Task statement
Leave out the pictures and repeat exactly the lines from the one containing "Task: Click the 48.189,84" through the end of the records.

Dataset entries
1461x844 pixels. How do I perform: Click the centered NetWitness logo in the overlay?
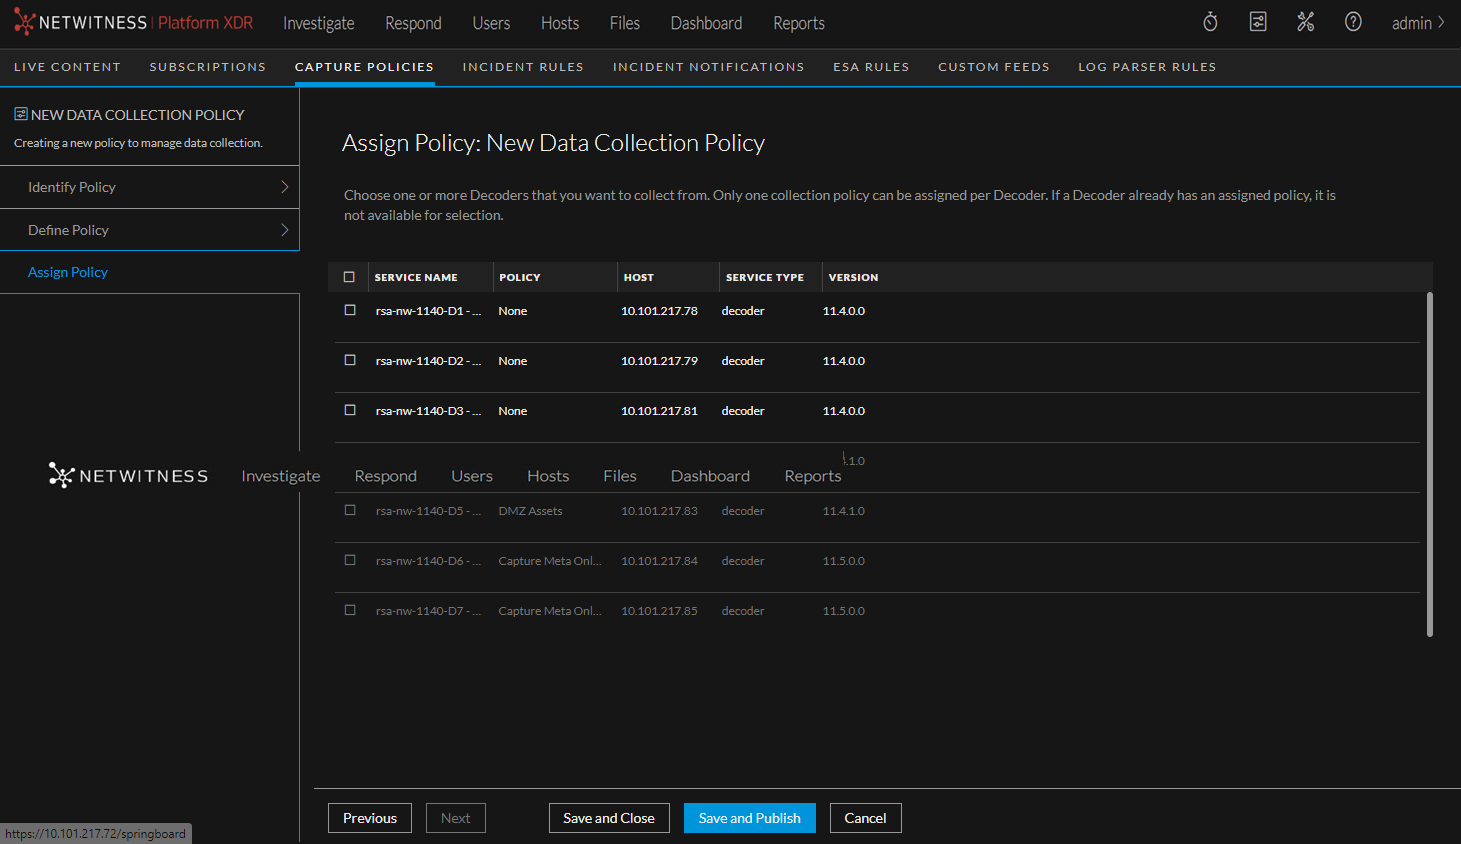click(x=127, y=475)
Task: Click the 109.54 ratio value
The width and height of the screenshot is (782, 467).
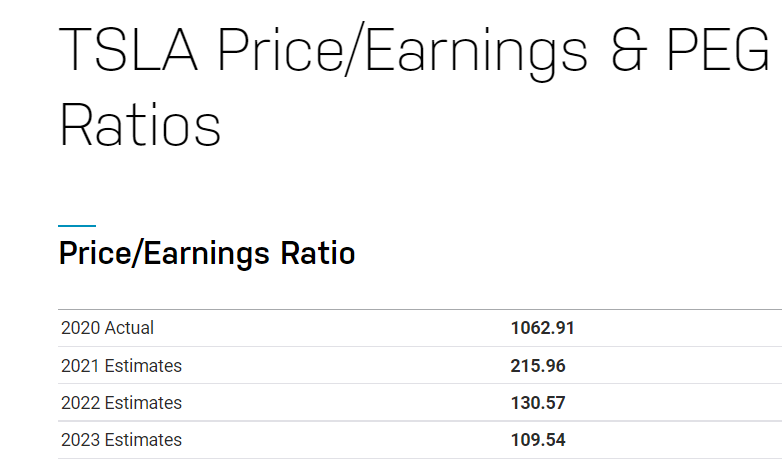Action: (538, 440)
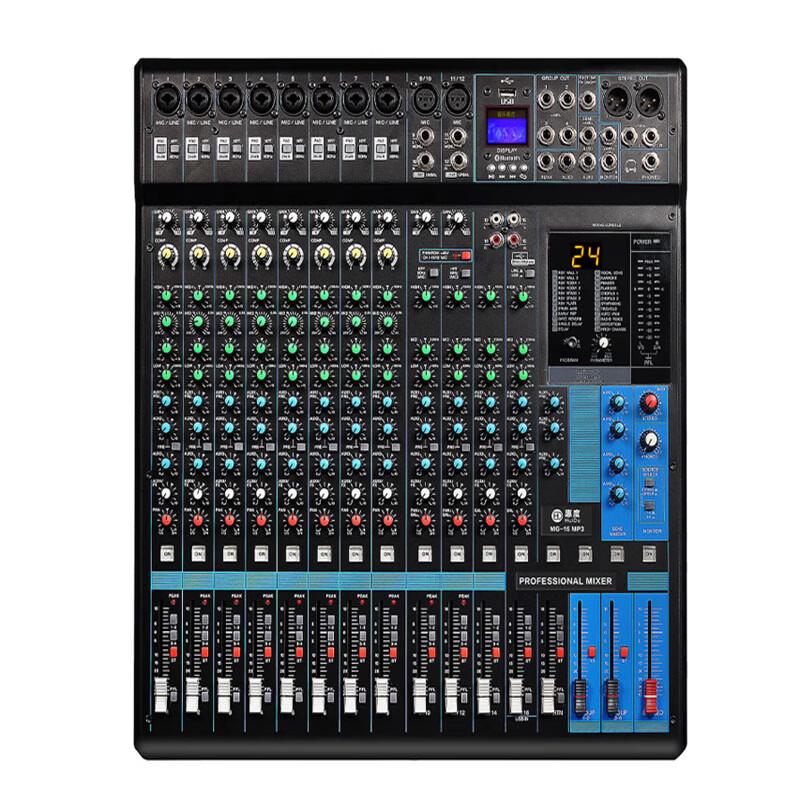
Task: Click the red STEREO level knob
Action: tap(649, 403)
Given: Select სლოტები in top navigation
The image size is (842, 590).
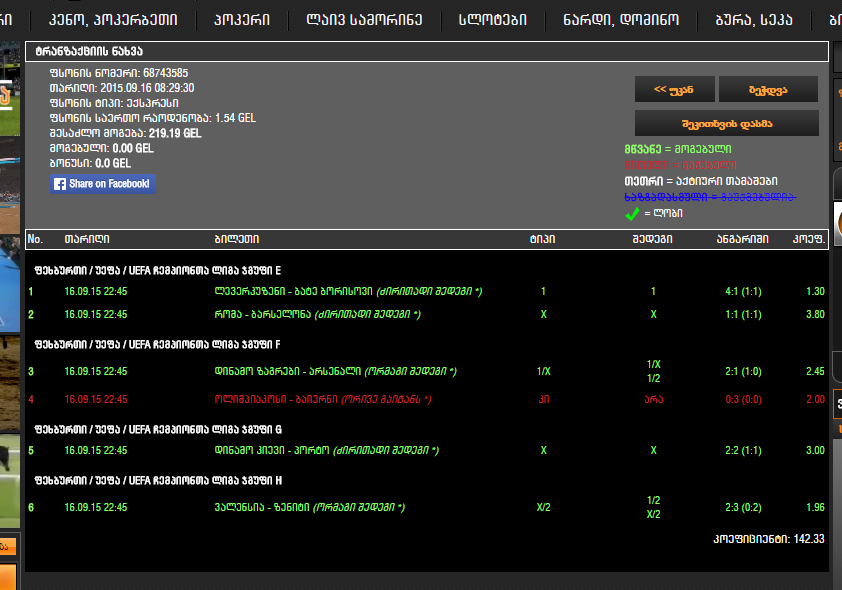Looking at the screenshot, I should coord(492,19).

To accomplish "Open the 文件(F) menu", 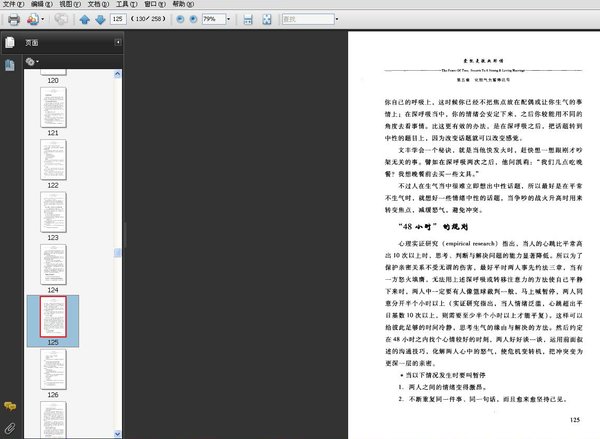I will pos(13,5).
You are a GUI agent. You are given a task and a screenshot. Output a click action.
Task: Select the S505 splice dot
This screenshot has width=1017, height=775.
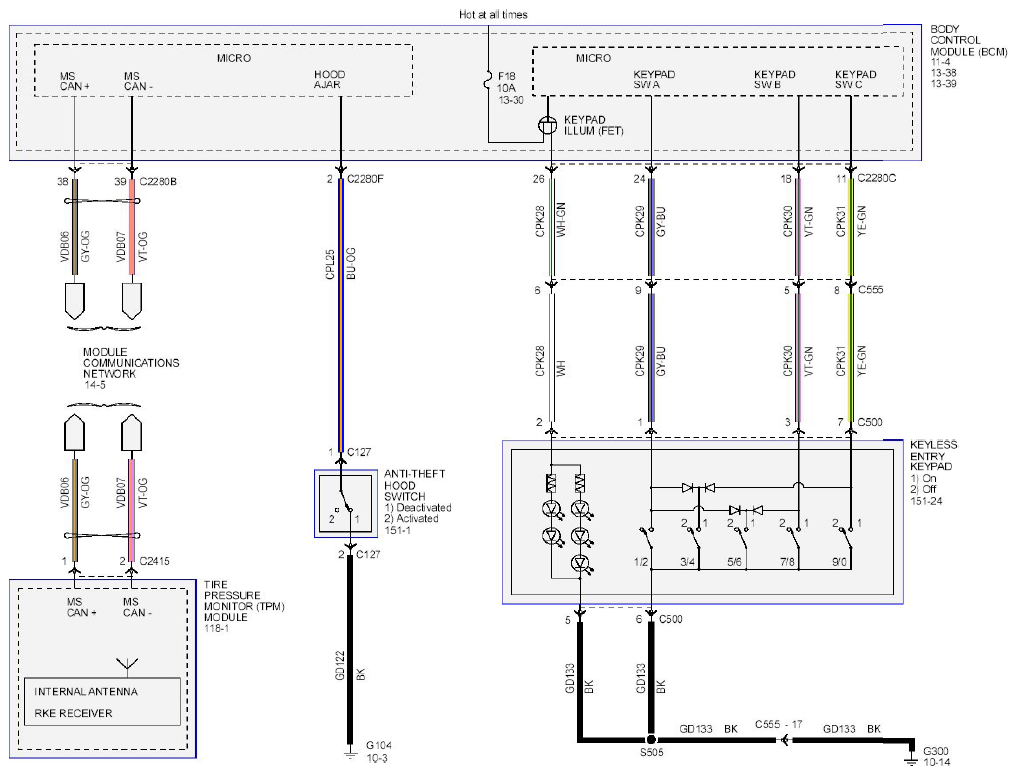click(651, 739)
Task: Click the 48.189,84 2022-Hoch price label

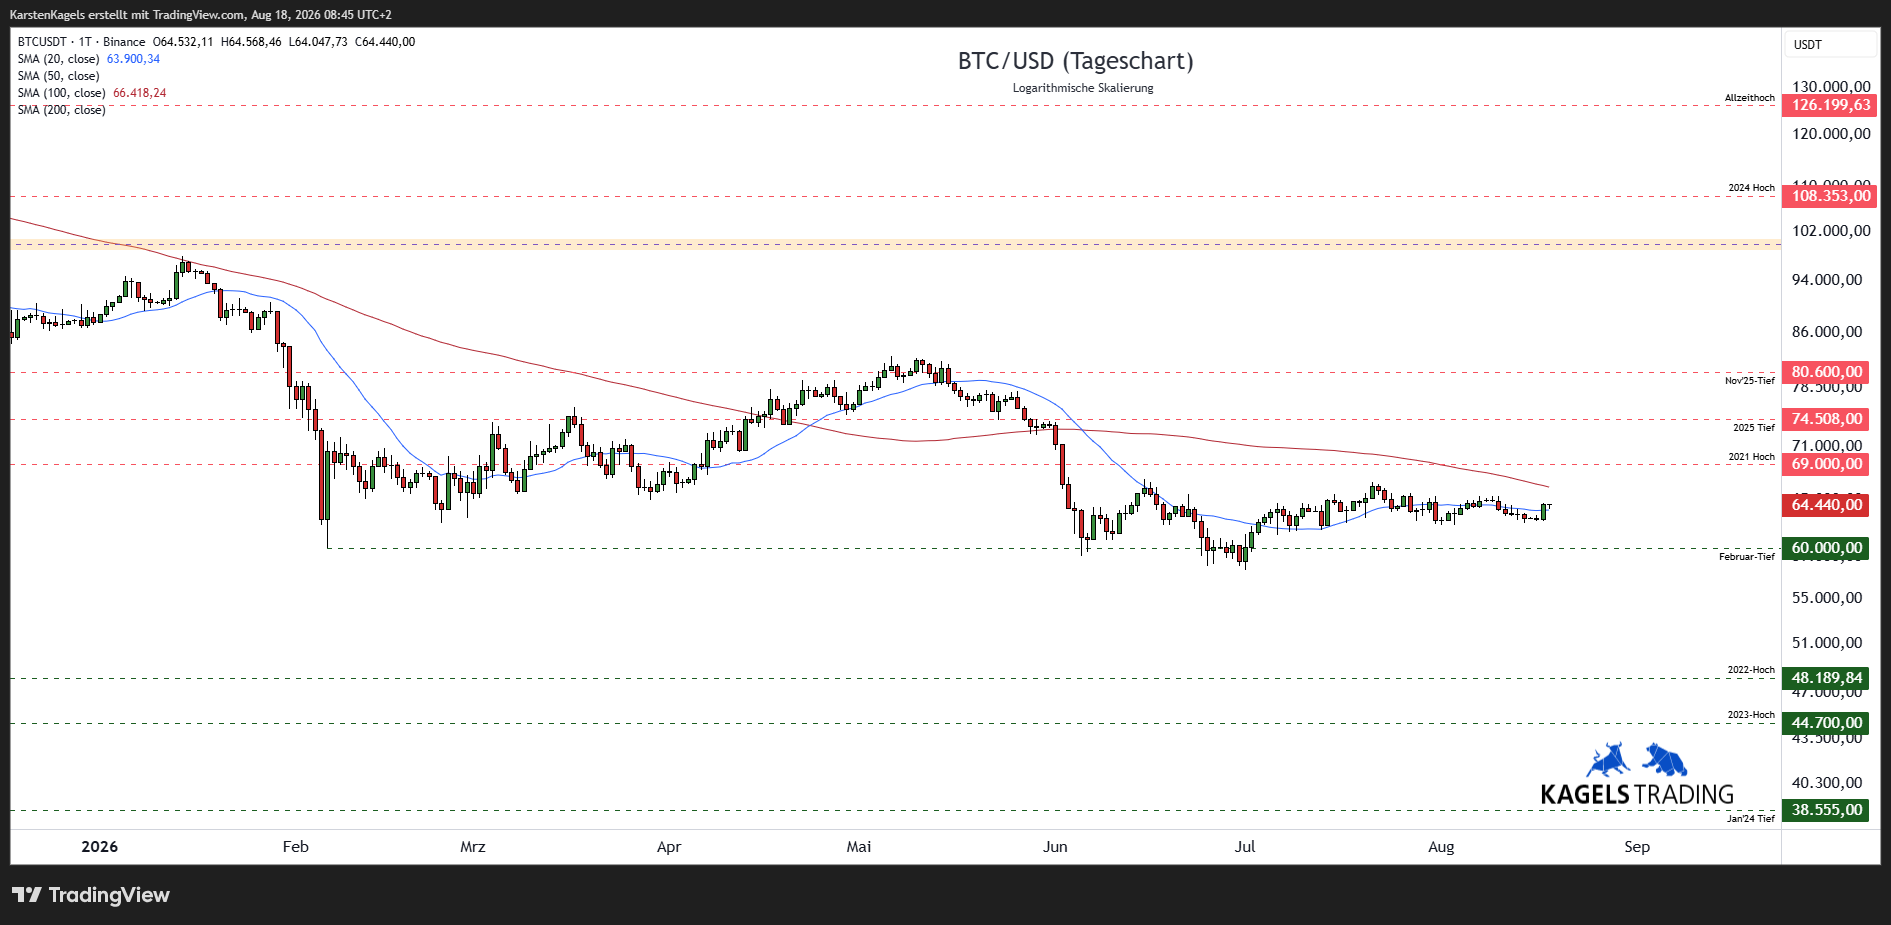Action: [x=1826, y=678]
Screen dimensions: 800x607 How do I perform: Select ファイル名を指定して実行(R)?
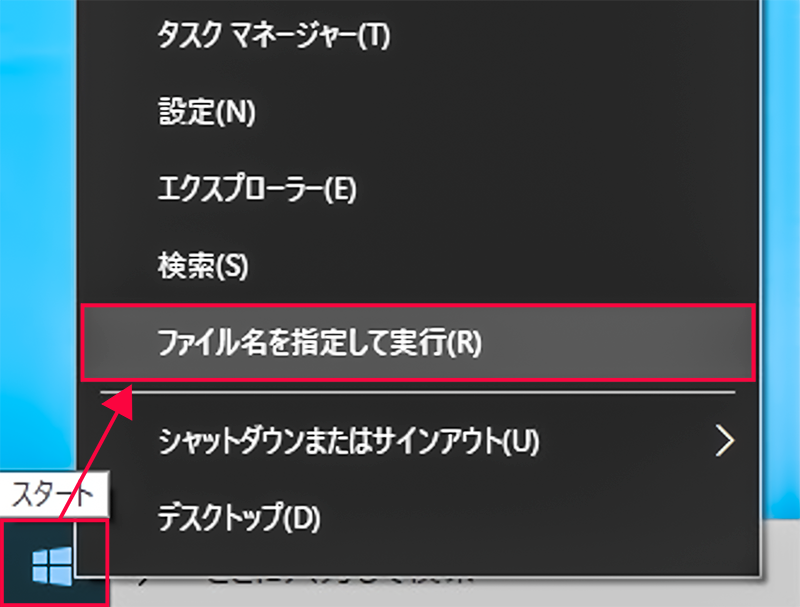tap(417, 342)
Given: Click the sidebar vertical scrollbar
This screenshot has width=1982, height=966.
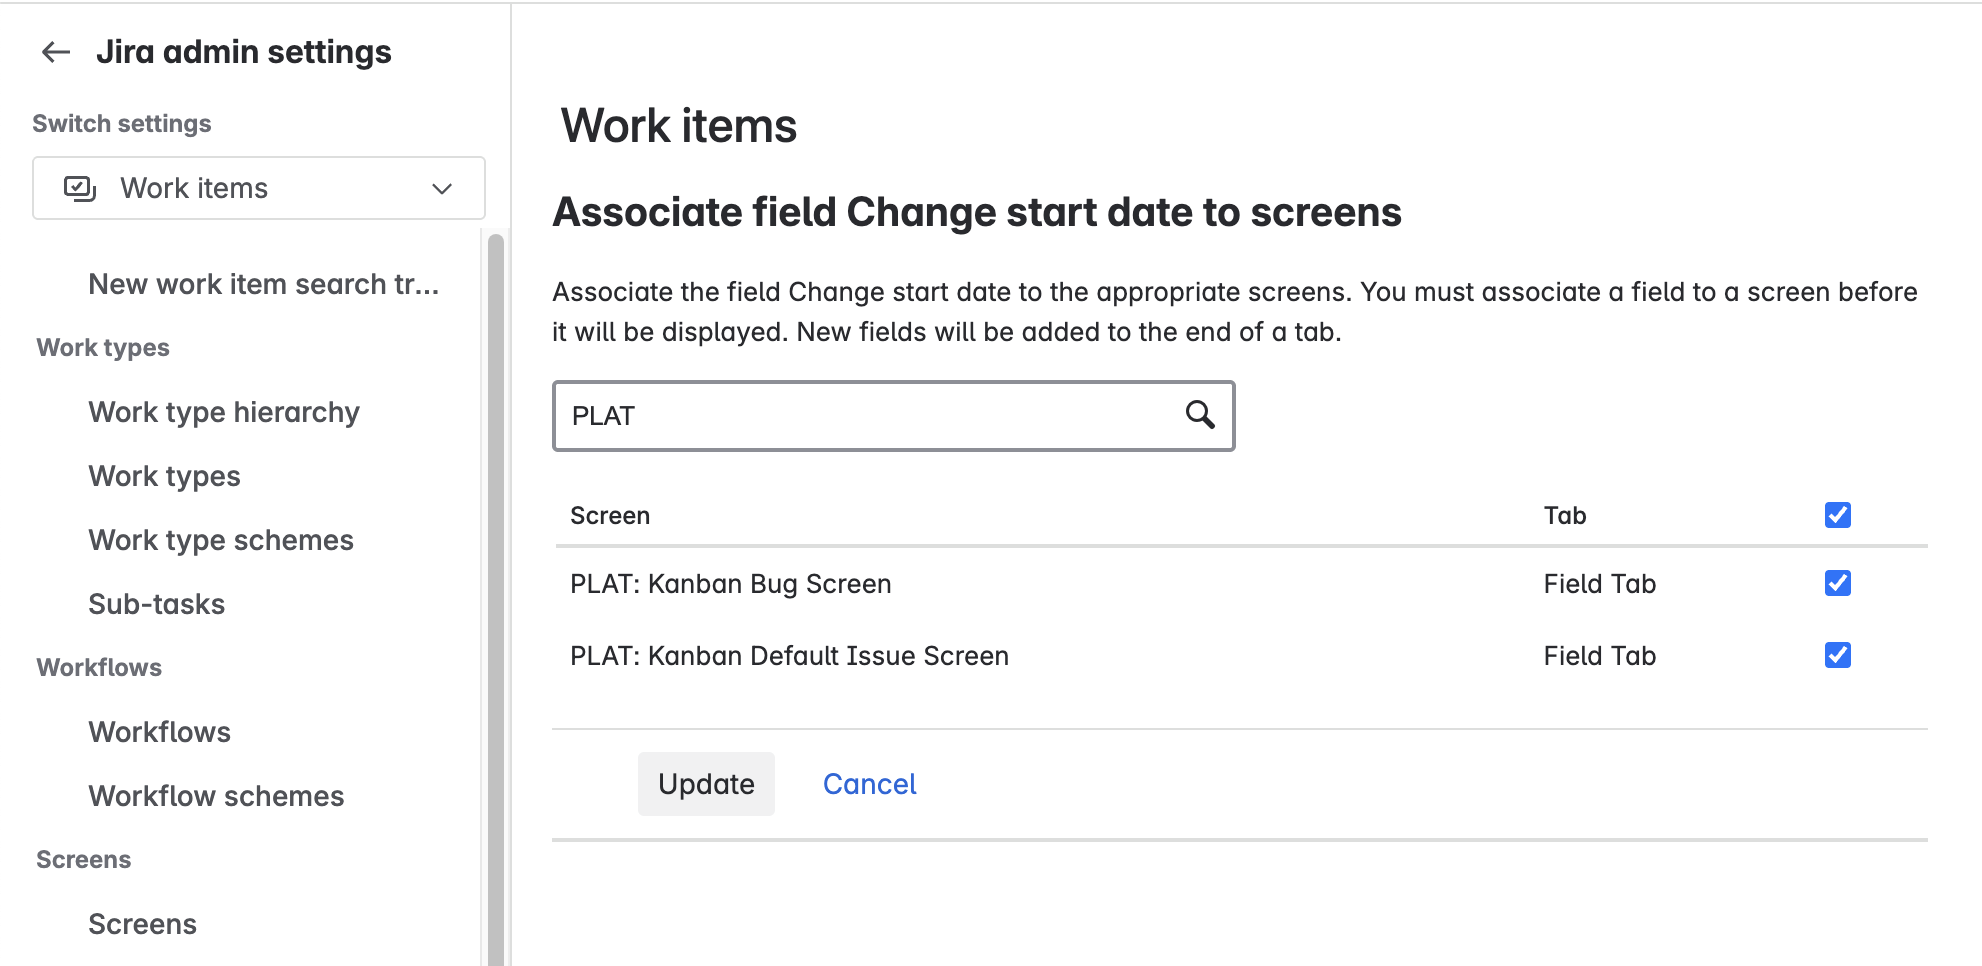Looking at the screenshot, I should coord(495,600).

The answer
Task: Click the 48.189,84 2022-Hoch price label

Action: [x=1826, y=678]
Screen dimensions: 800x607 How do I perform: Select ファイル名を指定して実行(R)?
tap(417, 342)
Given: Click the sidebar vertical scrollbar
This screenshot has width=1982, height=966.
Looking at the screenshot, I should coord(495,600).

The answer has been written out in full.